FIRST AMENDMENT TO THE FORM OF WARRANT CERTIFICATE
Exhibit
10.2
FIRST
AMENDMENT TO THE
FORM
OF WARRANT CERTIFICATE
This
First Amendment to the Form of Warrant Certificate (the “Amendment”) is dated as
of October 11, 2007 and executed by T Bancshares, Inc. f/k/a First Metroplex
Capital, Inc., a Texas corporation (the “Company”).
WHEREAS,
the
Company executed a certain Warrant Agreement (the “Agreement”) dated November 2,
2004, in favor of the initial shareholders of the Company’s common stock (the
“Initial Holders”);
WHEREAS,
in
connection with the Agreement, each Initial Holder received a warrant
certificate (a “Warrant Certificate”) referencing the Agreement, specifying the
number of Warrants held by the Initial Holder and providing the general terms
and conditions of exercising the Warrants;
WHEREAS,
pursuant
to the Agreement and the Warrant Certificates, each Initial Holder of the
Company’s common stock, $0.01 par value, received one (1) warrant (a “Warrant”)

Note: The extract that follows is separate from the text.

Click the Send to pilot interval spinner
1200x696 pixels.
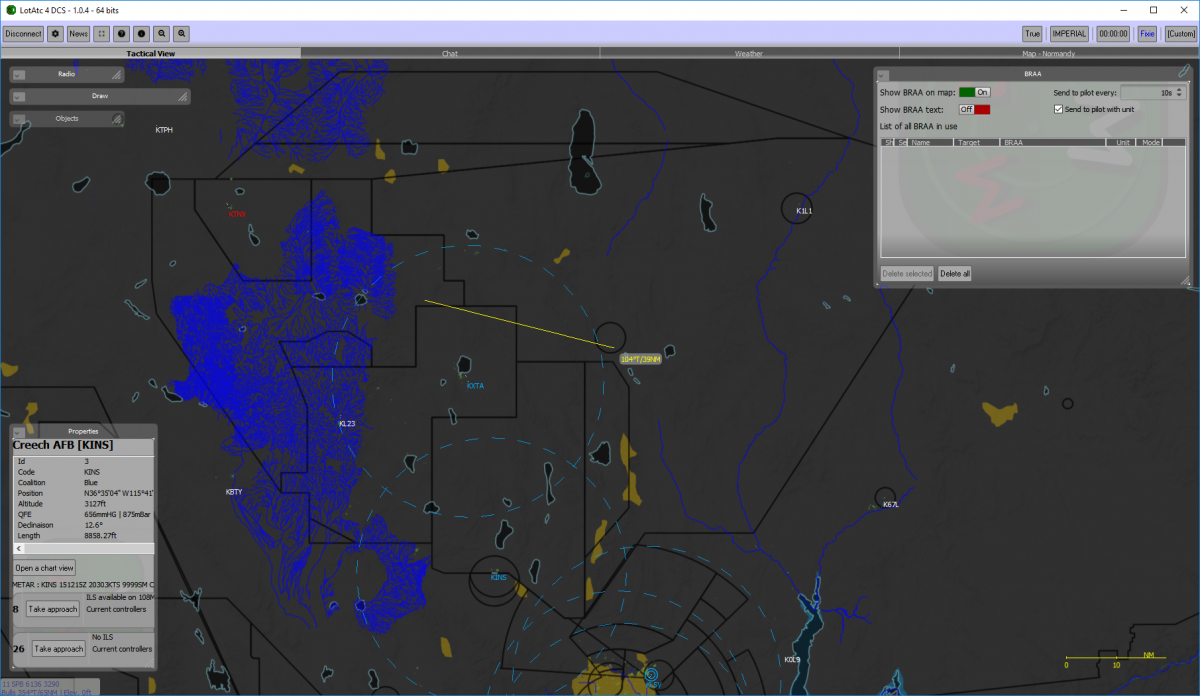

to purchase an additional share of the Company’s common stock, at an exercise
price of $12.50 per share, for every (5) shares of the Company’s common stock
purchased in the initial offering;
WHEREAS,
the
Warrants were scheduled to expire at 2:00 p.m., Dallas, Texas time on the
earlier of (i) November 2, 2007, or (ii) the occurrence of certain regulatory
action, as specified in Section 3(b) of the Agreement;
WHEREAS,
on
October 11, 2007, the Board of Directors of the Company approved the extension
of the expiration date of the Warrants to 2:00 p.m., Dallas, Texas time on
the
earlier of (i) May 2, 2009, or (ii) the occurrence of certain regulatory action,
as specified in Section 3(b) of the Agreement;
WHEREAS,
pursuant
to the language of the Warrant Certificates, the Initial Holders agreed to
be
bound by the provisions of the Agreement upon acceptance of the Warrant
Certificates;
WHEREAS,
Section
14(f) of the Agreement permits modification and amendment to the terms of the
Agreement if signed by the party to be bound by such modifications or
amendments;
WHEREAS,
pursuant
to Section 14(f), the Company has elected to amend the Agreement to extend
the
expiration date of the Warrants; and
WHEREAS,
in
connection with the amendment of the Agreement, the Company desires to amend
the
Warrant Certificates as set forth herein.
NOW,
THEREFORE,
in
consideration of the premises and the mutual agreements set forth herein and
for
the purpose of amending the terms and provisions of the Warrants and the
certificates representing the Warrants and the respective rights and obligations
thereunder of the Company and the holders of certificates representing the
Warrants, the Company amends each outstanding Warrant Certificate as
follows:
1. The
third
paragraph of the Warrant Certificate form is hereby amended in its entirety
to
read as follows:
This
Warrant may not be exercised after 2:00 p.m., Dallas, Texas time on the earlier
to occur of (i) May 2, 2009, or (ii) the date provided in Section 3(b) of the
Agreement (the “Expiration Time”).
2. Each
reference in the Warrant Certificate to “this Warrant Certificate,” “hereof,”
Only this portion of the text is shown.